Je me souviendrai toute ma vie de mon tout premier “compliment”. J’avais 13 ans, je me sentais mal dans ma peau, je me sentais grosse et en total décalage avec les ados de mon âge et du reste de la société. J’étais introvertie ( je le suis toujours), je jouais encore aux playmobils, je connaissais des tas de choses sur la sexualité, je savais que ma trajectoire ne serait pas facile puisque j’avais déjà plus ou moins conscience que je n’étais pas hétéro ( je n’en avais pas conscience en ces termes).

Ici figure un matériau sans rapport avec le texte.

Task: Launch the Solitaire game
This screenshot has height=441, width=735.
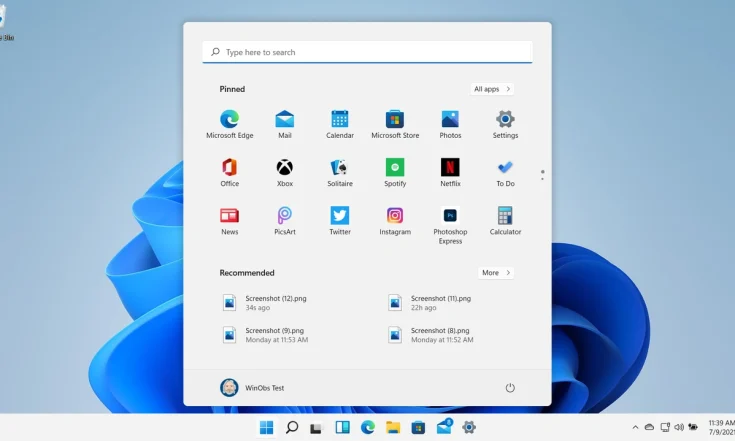Action: [340, 168]
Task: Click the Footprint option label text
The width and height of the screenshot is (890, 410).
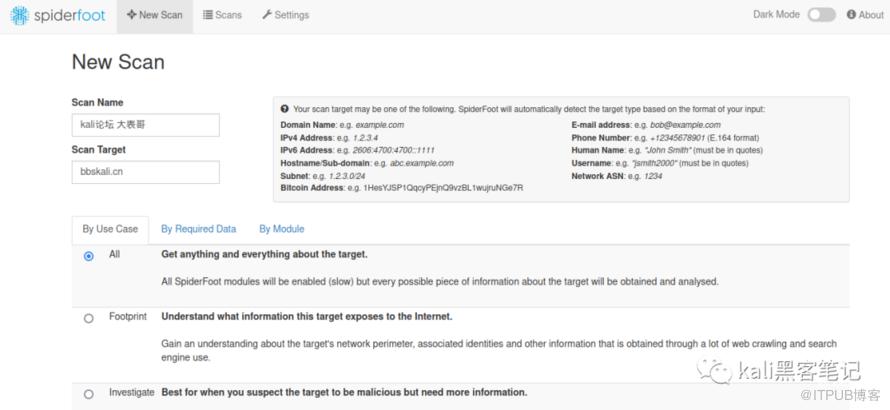Action: pyautogui.click(x=128, y=317)
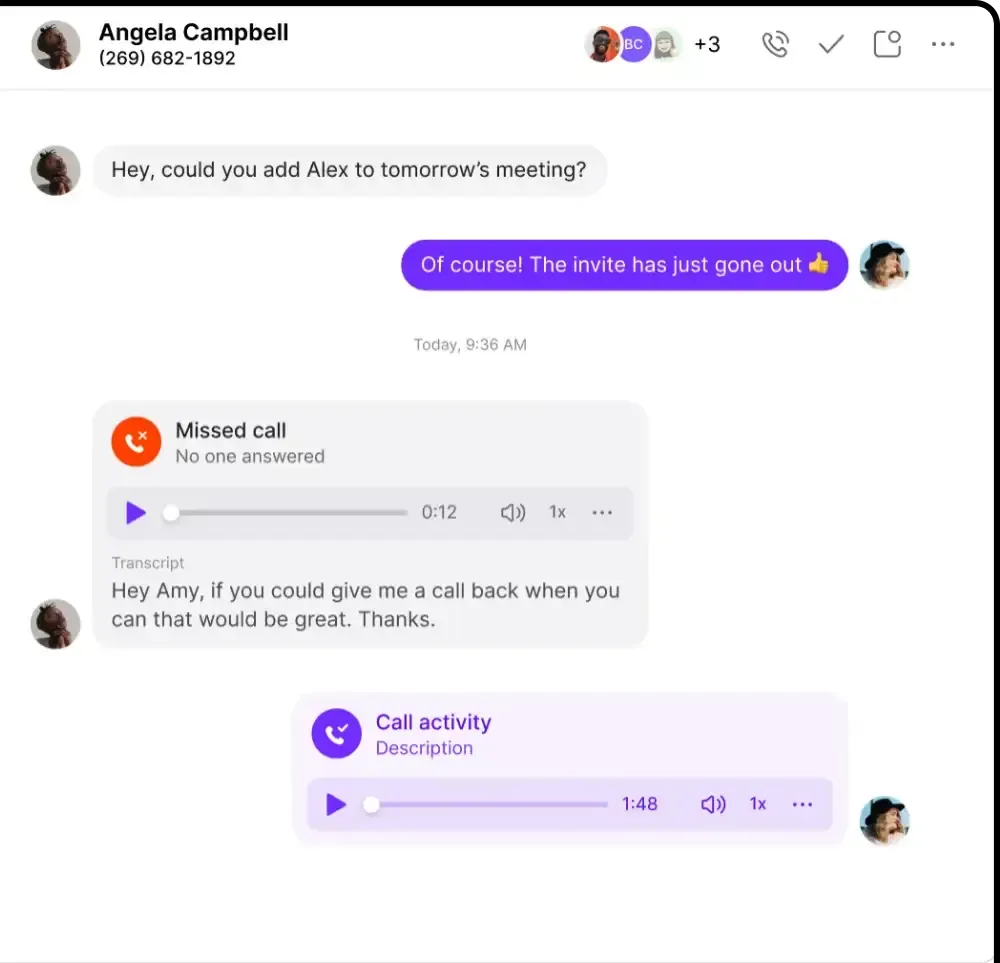Click the Angela Campbell contact name
This screenshot has height=963, width=1000.
pos(193,32)
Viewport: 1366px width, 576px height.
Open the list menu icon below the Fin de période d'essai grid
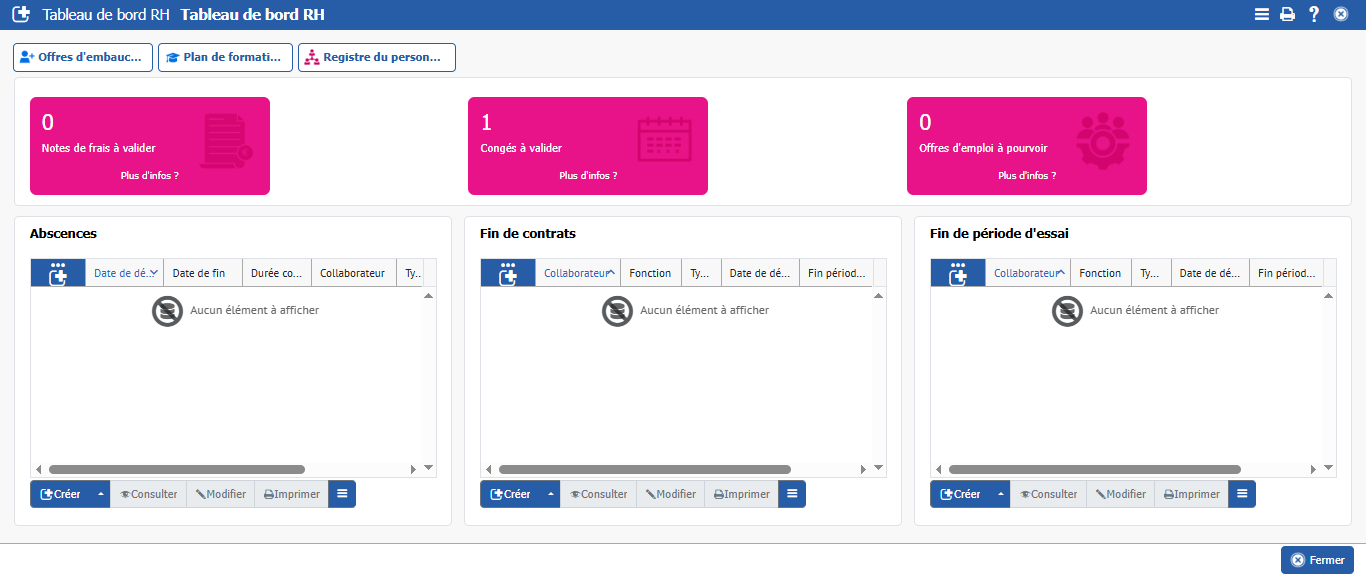[x=1242, y=494]
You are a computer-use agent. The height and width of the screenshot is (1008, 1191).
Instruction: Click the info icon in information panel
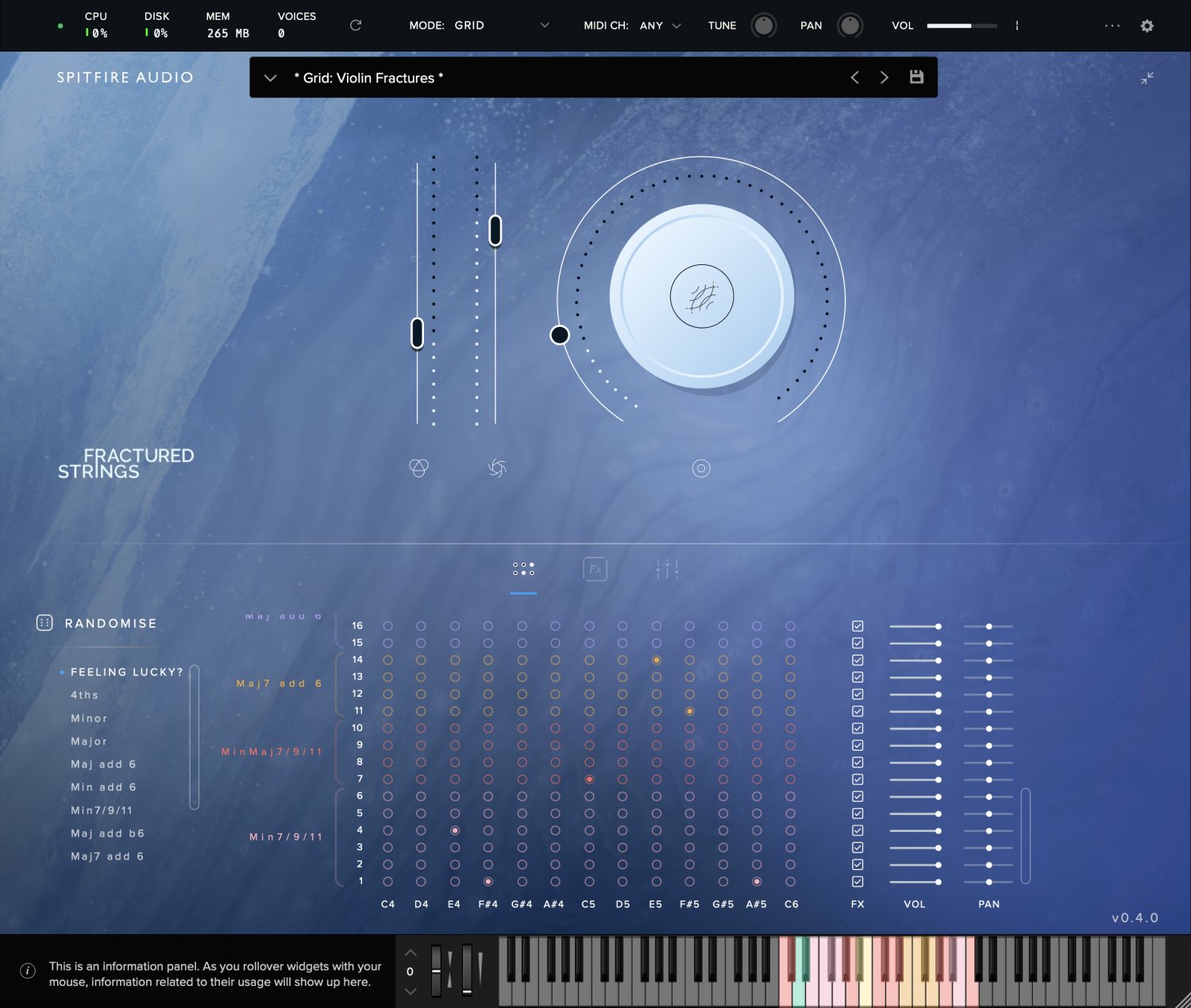click(x=28, y=971)
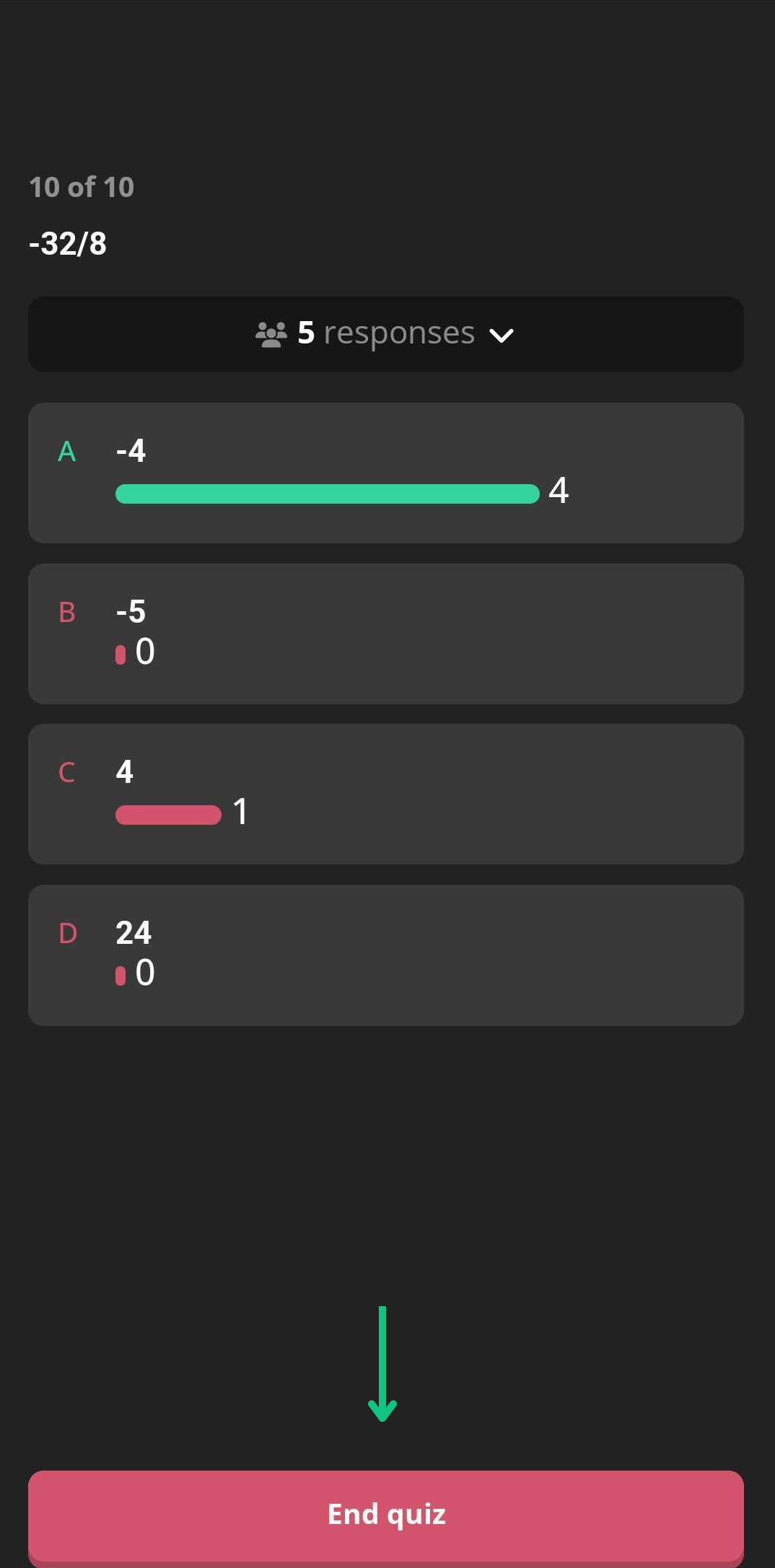
Task: Open answer card A showing -4
Action: 386,473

Donc j’avais 13 ans, j’étais chez des voisins de mon âge, et ils jouaient avec des copains entre garçons jusqu’à ce que l’un d’entre eux vienne me dire qu’un autre me trouvait sexy. J’étais soudainement passée d’une ado mal dans sa peau à une fille sexy. Je n’ai pas su quoi répondre, j’étais un peu déroutée par l’expression. Je savais ce que le mot “sexy” impliquait, j’étais bonne à baiser, à 13 ans. Je savais au fond ce que cela impliquait mais je faisais l’innocente sinon je savais qu’on m’aurait pris pour une salope. J’ai rien dit. Mon voisin m’a alors dit : “ tu pourrais dire merci quand même”. Alors j’ai dit merci sans être convaincue de ma réponse, me demandant déjà à quelle mascarade je participais. J’ai dit merci parce que j’étais validée par un mec, parce que mon corps était validé par un mec de mon âge et pas un de ces vieux porcs qui me regardaient l’air vicieux dans la rue quand mes seins commençaient à pousser.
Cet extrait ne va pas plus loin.